Identification of a flavin‐containing S ‐oxygenating monooxygenase involved in alliin biosynthesis in garlic

Summary S ‐Alk(en)yl‐ l ‐cysteine sulfoxides are cysteine‐derived secondary metabolites highly accumulated in the genus Allium . Despite pharmaceutical importance, the enzymes that contribute to the biosynthesis of S ‐alk‐(en)yl‐ l ‐cysteine sulfoxides in Allium plants remain largely unknown. Here, we report the identification of a flavin‐containing monooxygenase, As FMO 1, in garlic ( Allium sativum ), which is responsible for the S ‐oxygenation reaction in the biosynthesis of S ‐allyl‐ l ‐cysteine sulfoxide (alliin). Recombinant As FMO 1 protein catalyzed the stereoselective S ‐oxygenation of S ‐allyl‐ l ‐cysteine to nearly exclusively yield ( R C S S )‐ S ‐allylcysteine sulfoxide, which has identical stereochemistry to the major natural form of alliin in garlic. The S ‐oxygenation reaction catalyzed by As FMO 1 was dependent on the presence of nicotinamide adenine dinucleotide phosphate (NADPH) and flavin adenine dinucleotide (FAD), consistent with other known flavin‐containing monooxygenases. As FMO 1 preferred S ‐allyl‐ l ‐cysteine to γ‐glutamyl‐ S ‐allyl‐ l ‐cysteine as the S ‐oxygenation substrate, suggesting that in garlic, the S ‐oxygenation of alliin biosynthetic intermediates primarily occurs after deglutamylation.
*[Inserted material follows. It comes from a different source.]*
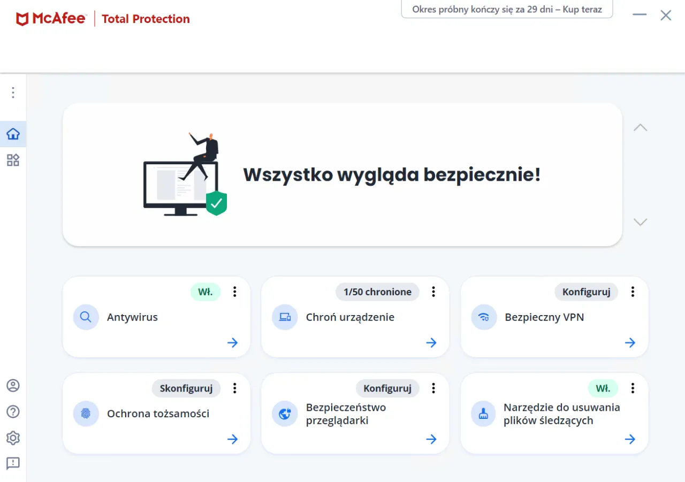Open the Antywirus card options menu
Image resolution: width=685 pixels, height=482 pixels.
tap(234, 292)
The transient expression of green fluorescent protein ( GFP ) fusion proteins indicated that As FMO 1 is localized in the cytosol. As FMO 1 mRNA was accumulated in storage leaves of pre‐emergent nearly sprouting bulbs, and in various tissues of sprouted bulbs with green foliage leaves. Taken together, our results suggest that As FMO 1 functions as an S ‐allyl‐ l ‐cysteine S ‐oxygenase, and contributes to the production of alliin both through the conversion of stored γ‐glutamyl‐ S ‐allyl‐ l ‐cysteine to alliin in storage leaves during sprouting and through the de novo biosynthesis of alliin in green foliage leaves.